I don’t think so, because to approximate how YECists behave out in the wild you would have to, for instance, create a “YECist Bayesian” with a prior so strong it effectively ignored arbitrary mountains of data. This is not how, for instance, the Catholic Church behaved historically.
The problem is this: “the stupid is conserved under sensible transformations.”
If you are not concerned with approximating the YECist behavior, you will set up an actual Bayesian who will just move away from their weird prior fairly quickly (many folks from that background do precisely this, it’s called “deconversion.”)
Not disagreeing with atheism on any substantive testable question, I think, includes some forms of YECism.
(If so, you may have just suggested a better way to steelman YECism than I ever could’ve come up with...)
I don’t know, the kinds of YECists I see say things like “dinosaurs did not evolve into birds.” I don’t think these folks understand testability well enough to avoid looking silly (unlike smart Catholics, who understand testability very well indeed).
The kinds of Deists I had in mind aren’t really opposed to the scientific method, and will generally go about establishing “theories” in a way no scientist would find objectionable. They just prefer to live in a world with a God. This, to me, is a question of taste, and I am willing to respect their tastes enough to not press them on this.
YECists don’t really understand what science is about, I think. There is an enormous gap between deists and YECists.

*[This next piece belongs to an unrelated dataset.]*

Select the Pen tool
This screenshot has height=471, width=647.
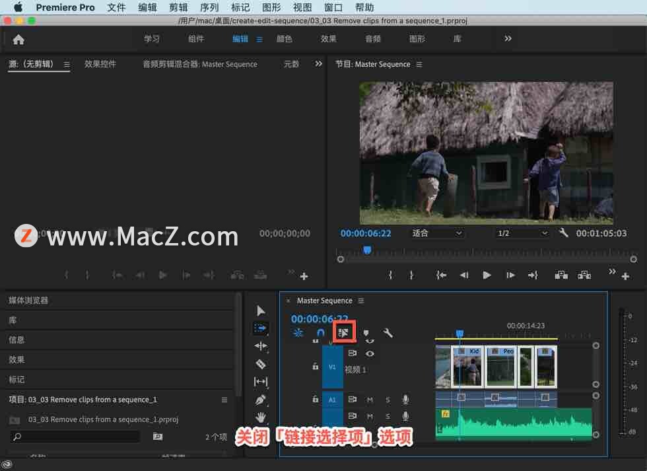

The most obvious example of YECism that doesn’t disagree with atheism on substantive testable questions is coming up with a philosophical or theological justification for God creating a universe 6,000 years ago that in every measurable way looks like it began to exist with a big bang 15 billion years ago, and that hypothesis would say “dinosaurs did not evolve into birds” because the only dinosaurs that ever existed were created as fossils 6,000 years ago.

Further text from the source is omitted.